Hospitals continue to overuse antibiotics despite warnings that pervasive use can lead to drug resistance and cause billions of dollars in excess healthcare costs, according to a retrospective analysis of 505 hospital members of the Premier health alliance.
Inappropriate use of antibiotic combinations was noted in nearly 80% of the facilities analyzed, and overuse of the most common therapies led to an excess spending of nearly $13 million.
Healthcare organizations are encouraged to develop a list of antibiotic “never combinations”—those for which there is no evidence to support continued use—and create an alert system to flag when the drugs are ordered.
Combating overuse of antibiotics remains a major public health concern.

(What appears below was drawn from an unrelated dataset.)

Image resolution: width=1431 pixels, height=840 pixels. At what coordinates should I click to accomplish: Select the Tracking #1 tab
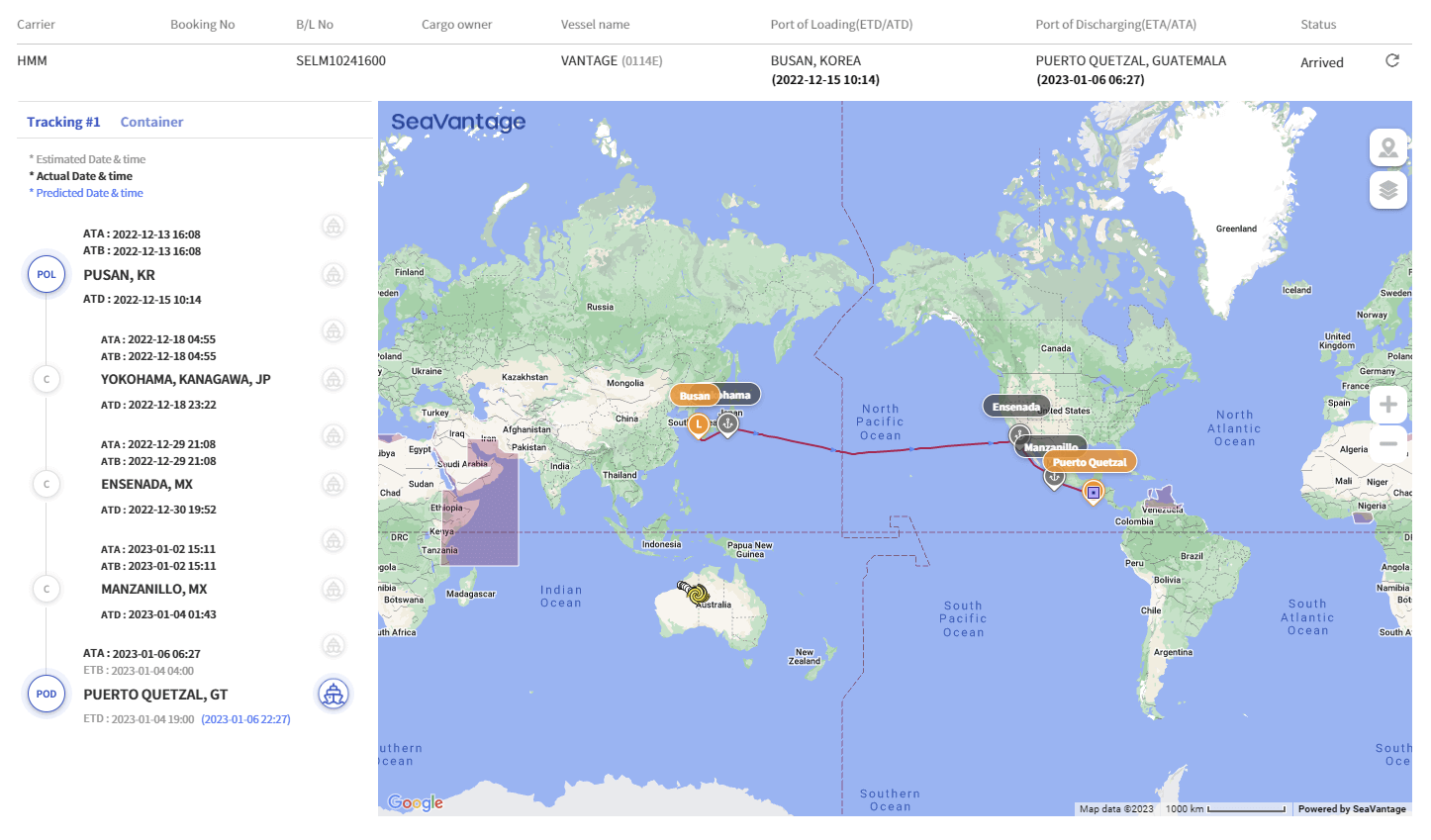coord(63,122)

Their use is the most important factor leading to antibiotic resistance around the world, according to a Centers for Disease Control and Prevention alert issued last year.

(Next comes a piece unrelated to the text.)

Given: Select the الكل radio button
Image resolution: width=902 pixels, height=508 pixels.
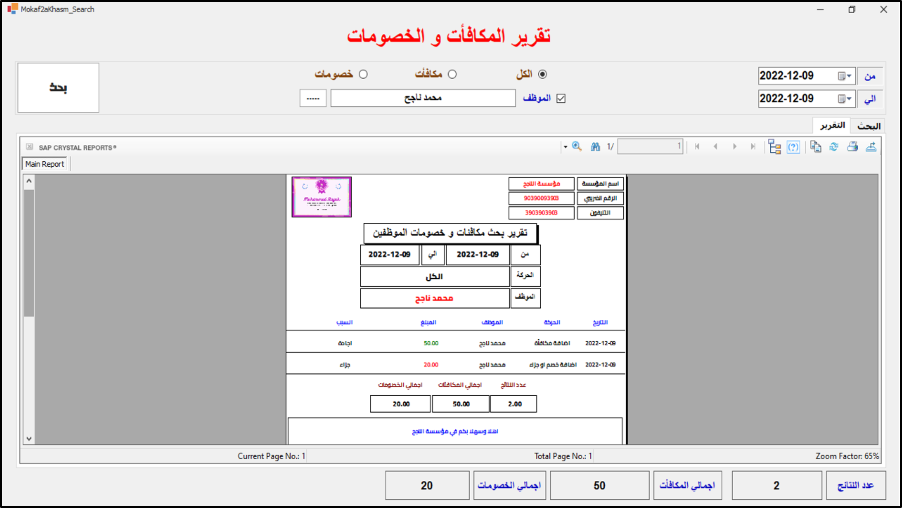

The federal agency estimates at least 2 million people in the U.S. each year become infected with drug-resistant bacteria and at least 23,000 die as a direct result. Over the past few years, the CDC, Food and Drug Administration and several medical specialty organizations through the Choosing Wisely campaign have issued warnings or recommendations to encourage safe use of antibiotics.
Using administrative data from Premier, the company’s researchers and the CDC’s associate director for Healthcare Associated Infection Prevention Programs, Dr. Arjun Srinivasan investigated the incidence and economic impact of potentially overused antibiotics used by hospitals between Jan. 1, 2008, and Dec. 31, 2011. Of the 505 hospitals included, researchers found evidence of “potentially inappropriate, redundant antimicrobial coverage” for 23 antimicrobial combinations in 78%, or 394 of the hospitals. This accounted for 32,507 individual cases of patients who received at least two consecutive days of one or more of the antibiotic combinations.